No, it wasn't. NT4 was released in 1996. By that time, many people here on
/. had been exploiting bugs like that for 10 or 20 years already. Granted, mostly for fun or to cheat in (single-player) games, but still...NT4 already had a security architecture. There was a different place available (basically anywhere outside ring0) and it should have been put there, and it definitely should have been obvious to anyone with three grams of brains that stuff like this doesn't belong into ring0.

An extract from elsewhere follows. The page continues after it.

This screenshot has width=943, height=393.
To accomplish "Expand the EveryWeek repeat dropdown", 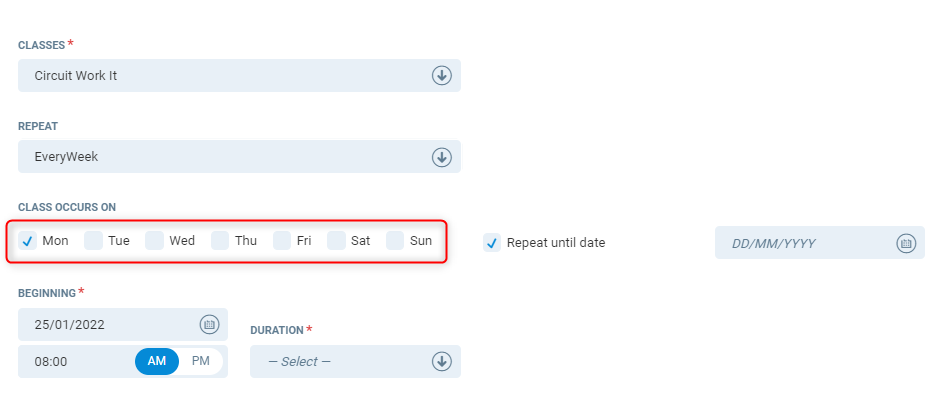I will tap(239, 157).
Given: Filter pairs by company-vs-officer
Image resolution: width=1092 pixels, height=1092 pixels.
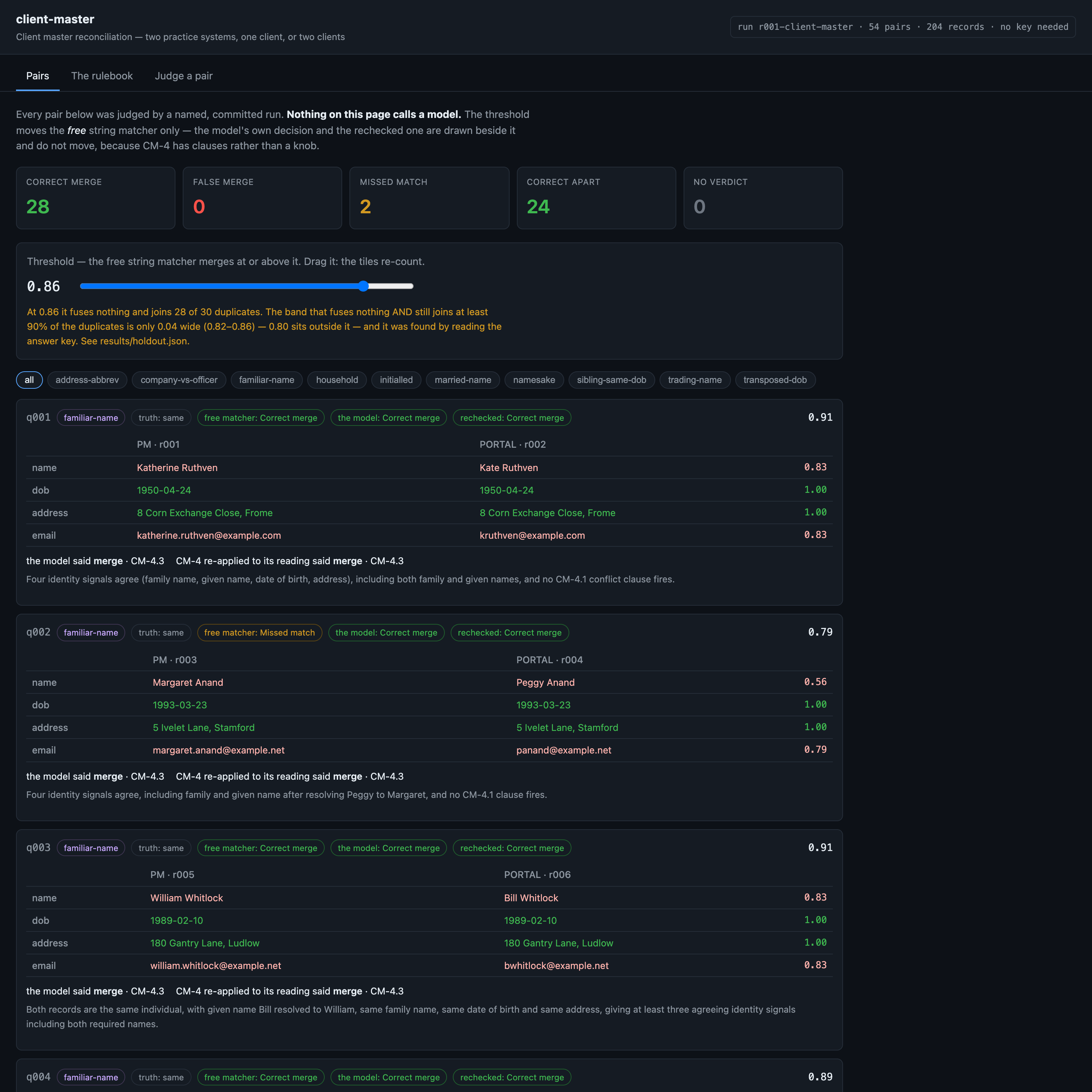Looking at the screenshot, I should pyautogui.click(x=179, y=380).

You however are making the assumption that everybody in Microsoft talks to each other. A most incorrect assumption. The reality is most likely that WinDiv (The division responsible for the OS) made the assumption that fonts would not be loaded from insecure sources, e.g. Word documents. The Office division however faced the problem of what do you do when some user uses a font that is not on another users system? So they made the decision to allow the embedding of fonts into the file format, along with a bunch of other really bad decisions in hindsight (remember the Melissa virus?) that would have been caught if they had had the same security reviews as WinDiv did. To compound the problem, Office used unpublished and most likely unhardened APIs (it probably still does in parts) that allowed it the capabilities to do things like on the fly font loading something that wasn't exposed to the rest of us until Windows 2000 (NT 5.0). My point being that at the time it WAS a safe decision as far as WinDiv was concerned. Should they have been a little more careful with those unpublished APIs... yes they should have, it would have prevented a lot of anti-trust issues, but they weren't. So here we are with yet another security bug.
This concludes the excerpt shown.